> _What you will do_
Copy out the lines of the data below word for word, starting with the line containing "Toggle EFU file association option" and continuing through the line containing "click(x=67, y=169)". Include both of those lines and nothing else.

Records from a dataset

_ _ _ _ _ _ _

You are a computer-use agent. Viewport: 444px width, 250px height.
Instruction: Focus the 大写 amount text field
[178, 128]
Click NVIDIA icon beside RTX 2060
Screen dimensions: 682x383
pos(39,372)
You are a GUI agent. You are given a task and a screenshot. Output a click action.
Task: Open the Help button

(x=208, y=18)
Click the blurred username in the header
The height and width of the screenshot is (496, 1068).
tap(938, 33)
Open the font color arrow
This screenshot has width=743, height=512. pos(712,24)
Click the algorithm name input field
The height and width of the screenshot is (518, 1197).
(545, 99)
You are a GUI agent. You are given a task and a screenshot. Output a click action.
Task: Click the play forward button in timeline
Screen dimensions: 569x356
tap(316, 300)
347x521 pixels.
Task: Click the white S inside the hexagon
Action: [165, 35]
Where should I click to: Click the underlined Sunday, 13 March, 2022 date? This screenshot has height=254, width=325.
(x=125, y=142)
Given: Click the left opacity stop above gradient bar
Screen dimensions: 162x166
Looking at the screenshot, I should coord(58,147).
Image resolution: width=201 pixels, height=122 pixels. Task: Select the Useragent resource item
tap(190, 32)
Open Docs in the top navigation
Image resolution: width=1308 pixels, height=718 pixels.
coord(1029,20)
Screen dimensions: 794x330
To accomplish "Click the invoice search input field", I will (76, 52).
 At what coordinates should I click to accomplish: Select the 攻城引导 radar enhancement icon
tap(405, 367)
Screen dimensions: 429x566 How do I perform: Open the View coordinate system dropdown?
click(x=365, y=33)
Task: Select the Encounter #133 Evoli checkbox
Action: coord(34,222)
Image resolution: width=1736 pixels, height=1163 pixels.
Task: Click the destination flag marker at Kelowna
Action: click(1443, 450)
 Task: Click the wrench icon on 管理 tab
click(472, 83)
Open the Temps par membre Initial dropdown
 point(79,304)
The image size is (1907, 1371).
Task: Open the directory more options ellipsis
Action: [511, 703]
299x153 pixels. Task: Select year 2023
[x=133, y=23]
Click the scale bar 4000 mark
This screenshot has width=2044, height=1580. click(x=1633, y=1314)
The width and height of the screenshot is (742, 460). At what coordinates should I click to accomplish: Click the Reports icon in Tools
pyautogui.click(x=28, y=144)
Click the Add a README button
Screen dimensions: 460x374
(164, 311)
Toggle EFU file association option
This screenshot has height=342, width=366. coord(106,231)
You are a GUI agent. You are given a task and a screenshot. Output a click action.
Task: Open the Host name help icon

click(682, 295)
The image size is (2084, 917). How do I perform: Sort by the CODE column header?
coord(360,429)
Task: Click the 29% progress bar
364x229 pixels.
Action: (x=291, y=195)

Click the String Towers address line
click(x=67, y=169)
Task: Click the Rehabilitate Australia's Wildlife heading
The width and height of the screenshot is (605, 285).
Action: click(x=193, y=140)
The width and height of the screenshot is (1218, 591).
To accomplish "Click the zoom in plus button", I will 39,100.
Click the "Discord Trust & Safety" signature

_ _ _ _ _ _ _

> _Final answer_
Toggle EFU file association option
This screenshot has height=342, width=366. coord(106,231)
You are a GUI agent. You are given a task and a screenshot. Output a click action.
Task: Open the Host name help icon

click(682, 295)
The image size is (2084, 917). How do I perform: Sort by the CODE column header?
coord(360,429)
Task: Click the 29% progress bar
364x229 pixels.
Action: (x=291, y=195)

Click the String Towers address line
click(x=67, y=169)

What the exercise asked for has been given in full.